Frequently Asked Questions
Q: What is water stewardship CDP in simple terms? CDP runs an annual questionnaire where companies disclose their water withdrawals, basin-level exposures, business risks from water events, governance, and targets. CDP scores responses on an A-to-D scale. The A-list requires demonstrated leadership in water governance and third-party verification of key data.
Q: How does water stewardship disclosure affect investment decisions? Water-stressed basin exposure can create direct financial risk through production curtailment, regulatory withdrawal limits, community conflicts, and reputational damage. CDP Water scores help investors quickly identify which companies have mapped their basin-level exposure and have credible management plans versus those relying on group-level totals.

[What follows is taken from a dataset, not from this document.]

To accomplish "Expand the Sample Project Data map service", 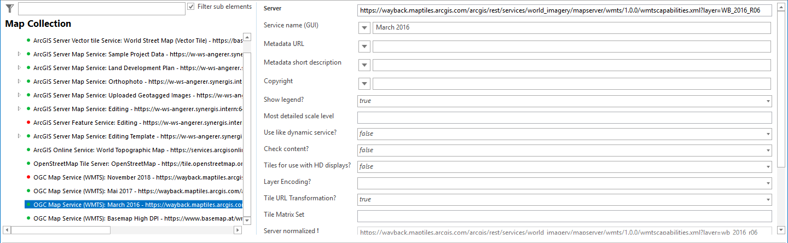I will [19, 54].
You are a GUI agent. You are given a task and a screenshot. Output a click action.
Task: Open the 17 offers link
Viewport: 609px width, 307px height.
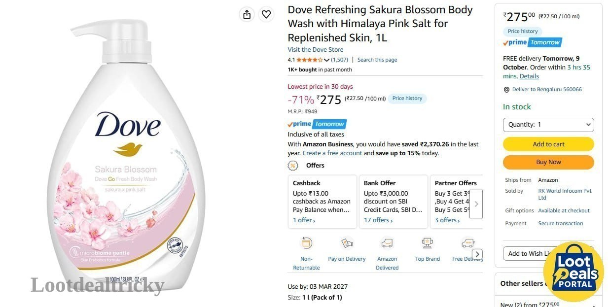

Q: What is a real-world example of CDP water risk disclosure? A consumer goods firm with 78 global manufacturing sites overlays them on the WRI Aqueduct tool. Eleven facilities in extremely stressed basins account for 22% of water withdrawal but 38% of group revenue. The CDP submission discloses three financial risks totalling 14 million EUR EBITDA at risk and targets AWS certification at the four highest-risk sites by 2027.
Q: How can investors identify companies with genuine water stewardship versus box-ticking? Check whether the CDP disclosure includes basin-level facility data, quantified financial impacts in the risk section, and third-party verification of targets. Companies reporting only aggregate withdrawal numbers with no basin context or financial impact quantification are not yet practicing genuine stewardship.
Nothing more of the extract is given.